Newsletters




Managing Time Series Data with Informix


Time series data is a sequence of data points typically measured at successive times and may be spaced at uniform time intervals.  Time-stamped data can be analyzed to extract meaningful statistics or other characteristics of the data.  It can also be used to forecast future events based on known past events.  Time series data enables applications such as economic forecasting, census analysis and forecasting, fleet management, stock market analysis, and smart energy metering.

Because it is time-stamped, time series data has a special internal structure that differs from relational data.  Additionally, many applications such as smart metering store data at frequent intervals that require massive storage capacity.  For these reasons, it is not sufficient to manage time series information using the traditional relational approach of storing one row for each time series entry.  Doing so creates performance challenges as the data volumes grow exponentially.  Some relational databases offer solutions to address the performance issue but compromise on storage.  Some non-relational solutions address the storage and performance issues but suffer from limitations such as lack of generality, extendibility, and interoperability.

Hence, efficient time series data management requires a solution that reduces storage, ensures high performance, is easy to extend, and interoperates with other relational information and other products.  IBM's Informix TimeSeries feature provides a solution to these problems with breakthrough technology.

Time series technology has been a proven technology with Informix for 15 years, and with 11.70,  it comes with the server free of charge.

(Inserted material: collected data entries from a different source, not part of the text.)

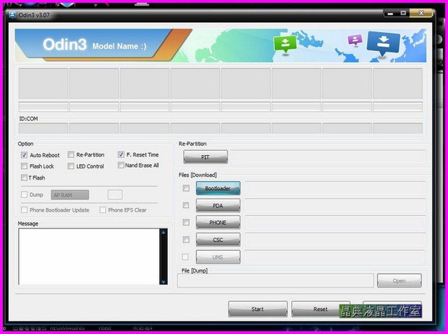Screen dimensions: 448x334
Task: Click the purple transfer icon in banner
Action: (x=355, y=41)
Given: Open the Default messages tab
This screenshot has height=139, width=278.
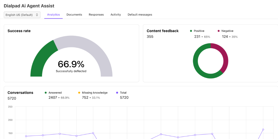Looking at the screenshot, I should [x=140, y=14].
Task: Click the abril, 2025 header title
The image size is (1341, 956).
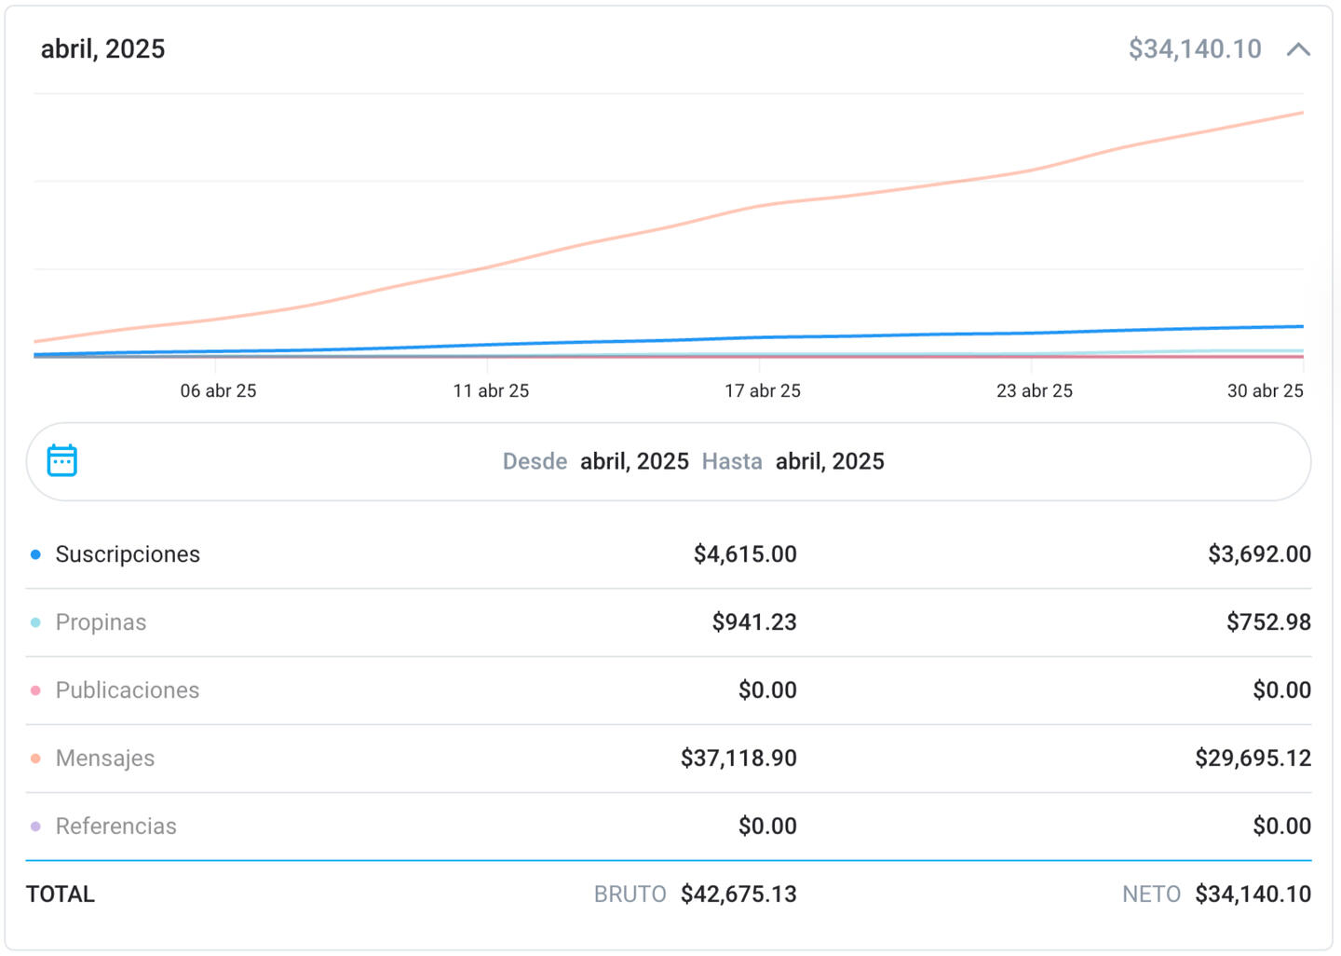Action: [102, 49]
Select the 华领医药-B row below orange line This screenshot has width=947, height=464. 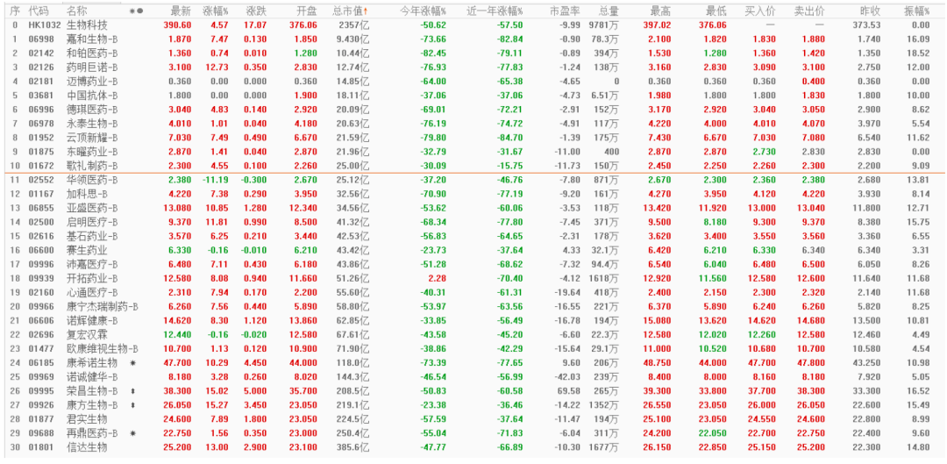tap(474, 180)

Originally, the time series technology was used in the financial markets (for time stamped data such as stock ticks). Now, with the modernization of energy and utilities industry, with advanced metering infrastructures (AMIs), and smart grid initiatives, the time series capability is finding a unique opportunity to manage the meter or sensor data for utility companies.

The Informix TimeSeries feature is a combination of a new time series data type and a large set of in-build analytics.  It reduces the storage requirement by more than 50%, improves performance by orders of magnitude, and improves application development productivity when compared to a relational approach.  Because the time series data type is a native data type in Informix, administrative overhead and learning effort is minimal. Informix TimeSeries also interoperates well with other relational components and other products such as Cognos, Streams, and Optim.

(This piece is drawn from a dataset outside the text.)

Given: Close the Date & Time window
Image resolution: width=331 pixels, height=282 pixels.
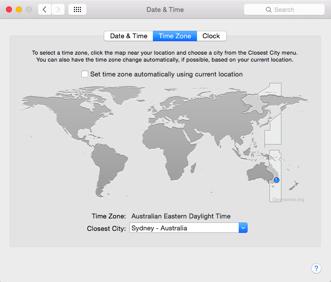Looking at the screenshot, I should click(x=9, y=9).
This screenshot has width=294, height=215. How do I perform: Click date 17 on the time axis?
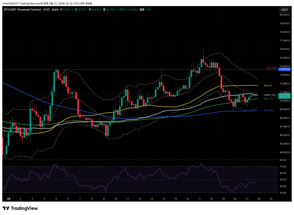coord(199,199)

Major Challenges With a Relational Approach

The traditional relational approach stores one row for every time series entry resulting in the storage of redundant information.  For example, smart meter applications may need to collect meter readings every 15 minutes for millions of meters.  In a purely relational system a meter_id and timestamp would be stored with each meter record.  To improve retrieval time a composite index on the meter_id column and the timestamp column (Table 1.1) would be required.  This approach leads to massive amounts of data that adds administrative overhead and performance challenges, likely requiring additional hardware investments.  These challenges often become major road blocks for further enhancements in solution and services.

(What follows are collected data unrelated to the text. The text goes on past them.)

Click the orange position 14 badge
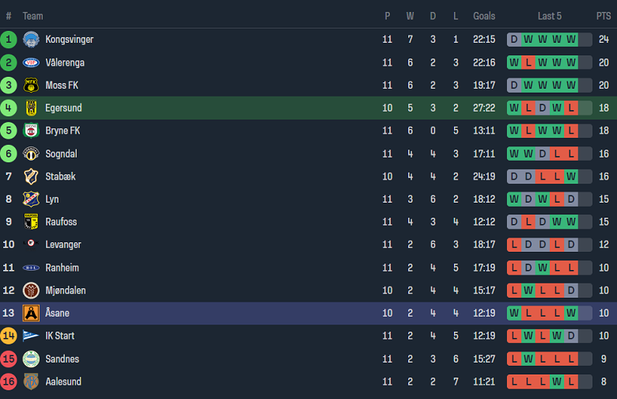Screen dimensions: 617x399 9,336
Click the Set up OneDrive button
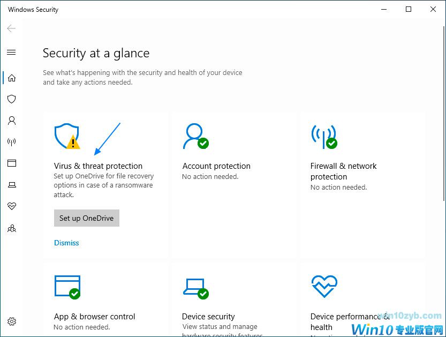 [x=86, y=218]
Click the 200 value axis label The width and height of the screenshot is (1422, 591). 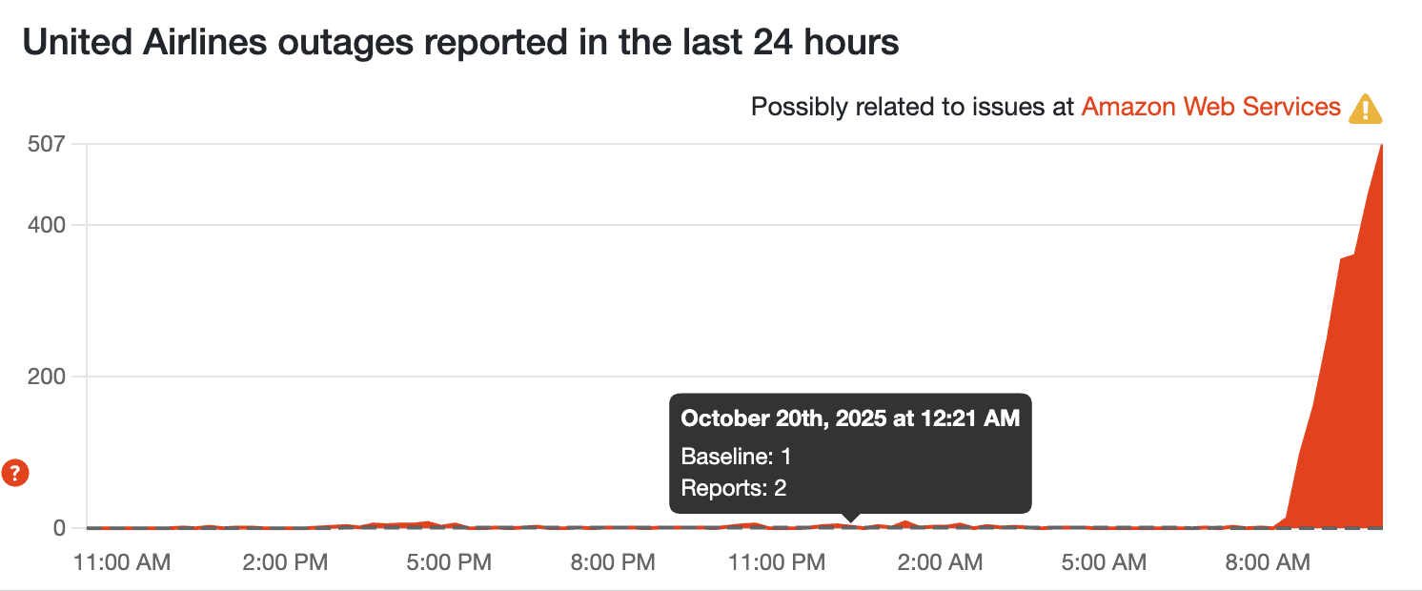click(x=46, y=377)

Table 1.1: Representation of data stored in traditional RDBMS approach

Meter_id

Timestamp

Current

Voltage

Resistance

1

2010-12-01 01:00:00.00000

4

160

40

1

2010-12-01 01:00:10.00000

4.5

155

35

1

2010-12-01 01:00:20.00000

5

165

33

.

.

.

.

.

.

.

.

2

2010-12-01 01:00:00.00000

4

175

44

2

2010-12-01 01:00:10.00000

4.5

160

35

.

.

.

.

.

.

.

.

Due to the challenges of managing and processing massive data the frequency that data is collected might need to be less frequent than desired, for example, every half hour, in order to reduce the amount of data that is stored.

Another major challenge is to perform time-based analytical operations on relational data. Most of the time, an application developer must use complex and proprietary program logic to perform time-based analysis.  Quite often these functions are not available in the native SQL language that most databases speak.

The Informix Approach to Time Series Data

 IBM Informix offers a new perspective with the implementation of time series as a native data type.

The Informix TimeSeries data type uses a single row for each tag/tick identifier, such as a meter, and appends subsequent readings from the same meter to that row, as shown in Table 1.2. The data is ordered physically on disk.  Hence, the number of rows in a TimeSeries table is the same as the number of meters being monitored.  No index is required on the data since it is stored in sorted order.   An index may be created on the meter_id column or any other non-TimeSeries column.  As a result, the storage requirement is reduced by almost 50-80% compared to a traditional relational approach, and performance is improved by an order of magnitude.  This is due to not having to create an index on the data, not duplicating the Meter_id on every row, and other efficiencies.

Table 1.2: Representation of data stored in an Informix TimeSeries column

Meter_id

TimeSeries column

1

[(4,160,40), (4.5,155,35)....]

2

[(4,175,44), (4.5,160,35)..]

..

..

Smart metering is an example where data is stored with at a regular fixed frequency and hence it is considered to be a regular time series. But there are certain solutions where we need to manage information for arbitrary points in time, such as event data. Informix supports irregular time series for such cases.  Informix supports irregular time series just as efficiently as it does regular time series.

Regular time series use the concept of offset; they have a mapping between the time point associated with an element and its position relative to the start of the time series. Individual timestamps are not stored in regular time series; instead, they are computed from the element's offset.  Because of this Informix is able to save 11 bytes per record compared to relational storage.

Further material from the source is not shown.